Well, that's not quite what's happening, but we're getting pretty damn close to that dream. NASA's plan to send a spacecraft on am ambitious project to touch the Sun is now reportedly in its final phase before launch. Kicking off next July, the plan is to send the car-sized Parker Solar Probe into the Sun's corona to study high-speed solar winds.
Travelling at more than 720,000 kilometres per hour, the probe will come within less than 6.4 million kilometres of the Sun's surface. That may not seem close, but I promise you that it is exceptionally hot at that point. You would not enjoy being 6.4 million kilometres from the Sun's surface.
"This may not sound particularly close — but if you think of the Sun and Earth as being 1 metre apart, then our spacecraft would be located just 4 centimetres from the Sun," says mission project scientist Dr Nicola Fox.
How's the spacecraft gonna survive the heat? Well, it has a helluva shield on it – 2.3 metres wide and 11 centimetres thick. It's made up of a kind of carbon foam sandwiched between two think sheets, then covered in aluminium oxide.

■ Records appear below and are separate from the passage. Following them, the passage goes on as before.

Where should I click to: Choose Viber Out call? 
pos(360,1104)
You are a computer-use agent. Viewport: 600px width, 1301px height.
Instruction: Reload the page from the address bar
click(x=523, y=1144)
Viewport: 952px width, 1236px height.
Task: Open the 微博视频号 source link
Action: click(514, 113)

The point of this mission is to answer questions about solar winds and the corona on the outside of the sun – including the question of why the corona is at least 300 times hotter than the core.
It's expected that after launching next year, it will come closest to the Sun on December 19, 2024. What a lovely Christmas present if the world still exists at that point (questionable).
Dr Fox described the final parts of their preparation:
The mission team is assembling the spacecraft and heat shield, testing the software and systems, putting everything through the incredible rigorous simulations and environmental tests that will make sure it's ready to launch in 2018.
OK. But how do we get in on this? Extremely keen to be on that spacecraft as it is launched into the Sun.